Appeals court invalidates CMS contract with RACs

It may be back to square one in the Centers for Medicare & Medicaid Services' (CMS) bid to create new pacts with recovery audit contractors (RACs).

The U.S. Court of Federal Appeals has invalidated the current proposed contract with RACs, primarily due to their violation of U.S. acquisition regulations.

The violation is based on a provision in the contract that would not allow RACs to collect contingency fees for their work until a clawback that has been appealed by a hospital reaches the second of a five-stage appeals process. The court ruled that that provision violates customary commercial practices.

Under the original pact, RACs are allowed to collect their fees about six weeks after CMS sends a demand letter to a provider to refund a claim that's been rejected on review.
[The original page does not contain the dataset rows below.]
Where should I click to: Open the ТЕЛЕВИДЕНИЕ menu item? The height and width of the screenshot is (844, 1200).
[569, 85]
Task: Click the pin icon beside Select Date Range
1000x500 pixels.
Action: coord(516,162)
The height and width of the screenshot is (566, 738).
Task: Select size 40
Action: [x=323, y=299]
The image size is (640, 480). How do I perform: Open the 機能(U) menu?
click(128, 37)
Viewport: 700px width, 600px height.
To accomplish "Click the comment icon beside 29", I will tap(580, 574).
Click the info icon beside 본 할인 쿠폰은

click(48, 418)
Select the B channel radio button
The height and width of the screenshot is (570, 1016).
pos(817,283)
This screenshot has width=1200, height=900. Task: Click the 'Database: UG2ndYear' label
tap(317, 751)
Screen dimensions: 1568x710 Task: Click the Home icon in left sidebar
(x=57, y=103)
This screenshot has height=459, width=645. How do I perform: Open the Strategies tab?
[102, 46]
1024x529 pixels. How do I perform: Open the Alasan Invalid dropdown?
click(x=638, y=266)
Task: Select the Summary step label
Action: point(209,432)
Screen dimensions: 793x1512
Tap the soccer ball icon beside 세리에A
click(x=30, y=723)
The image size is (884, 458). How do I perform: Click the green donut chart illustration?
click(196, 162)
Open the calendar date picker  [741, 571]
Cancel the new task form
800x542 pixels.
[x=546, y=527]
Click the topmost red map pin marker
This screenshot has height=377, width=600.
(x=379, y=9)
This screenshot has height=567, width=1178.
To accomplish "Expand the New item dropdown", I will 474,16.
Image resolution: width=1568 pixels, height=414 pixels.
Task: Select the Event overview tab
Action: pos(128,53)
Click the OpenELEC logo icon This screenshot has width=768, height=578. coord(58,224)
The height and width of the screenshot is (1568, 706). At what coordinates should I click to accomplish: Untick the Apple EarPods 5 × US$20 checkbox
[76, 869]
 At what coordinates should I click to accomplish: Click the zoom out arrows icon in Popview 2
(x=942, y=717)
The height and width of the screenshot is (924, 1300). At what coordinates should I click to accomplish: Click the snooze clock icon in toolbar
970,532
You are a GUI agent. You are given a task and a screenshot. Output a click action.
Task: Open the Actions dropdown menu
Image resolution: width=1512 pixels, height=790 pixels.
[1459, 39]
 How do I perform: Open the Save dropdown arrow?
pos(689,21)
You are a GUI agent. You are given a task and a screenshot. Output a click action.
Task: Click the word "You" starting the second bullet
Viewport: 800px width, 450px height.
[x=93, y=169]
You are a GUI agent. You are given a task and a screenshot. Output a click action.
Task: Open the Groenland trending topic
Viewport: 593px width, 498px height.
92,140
Under the proposed scenario, the RACs would have to wait at least 120 days, and as long as 420 days or about 14 months.

CGI Federal, a RAC contractor, sued last year to block that provision and has since prevailed on appeal.

Although RACs have been successful in clawing back billions of dollars a year in inappropriate Medicare billings from hospitals, the program has been beset by woes in recent years. Many members of the hospital community have complained that the process for denying claims is overly cumbersome. The appeals process regarding a denied claim can now take years to adjudicate in federal administrative court.

As a result of the court decision, CMS may have to renegotiate the contracts with RACs with that particular provision omitted, according to AHA News Now.